Networking and Security Researcher Sylvia Ratnasamy Receives Okawa Research Grant
January 9, 2014
Networking and Security researcher and UC Berkeley Professor Sylvia Ratnasamy has received a 2013 Okawa Foundation Research Grant. The grant is awarded annually by the Okawa Foundation for Information and Telecommunications and funds research in the field of information technology by faculty in the U.S., China, Japan, and Korea. Ratnasamy's award is for her research in building networks with rich traffic processing features implemented in software. The title and abstract for her project are below. Past winners of the Okawa Research Grant include alum Krste Asanovic in 2007 and affiliate Dan Klein in 2009, both UC Berkeley professors.
The Okawa Foundation was established in 1986 to promote development of information and communications technology and to encourage international collaboration.
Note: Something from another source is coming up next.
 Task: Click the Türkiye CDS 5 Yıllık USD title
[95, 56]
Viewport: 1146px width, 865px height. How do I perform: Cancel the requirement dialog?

Building Software-Centric Networks
The Internet was originally designed to support a single task: the transport of data "packets" from a source to a destination. Consequently, networks have traditionally been built using special-purpose hardware tailored to this (single and simple) task. The problem, however, is that modern networks must increasingly go beyond simply transporting data to inspect, store and even transform the data they carry. Infrastructure based on narrowly-specialized solutions makes it difficult – if not outright impossible – to meet these diverse and evolving needs. My research is driven by an alternate vision for how we build networks. Drawing from the success of the general-purpose computer ecosystem, I propose building networks using commodity general-purpose hardware with rich traffic processing features implemented in software, thus creating the foundation for a software-centric Internet infrastructure that is capable of rapid and cost-effective innovation.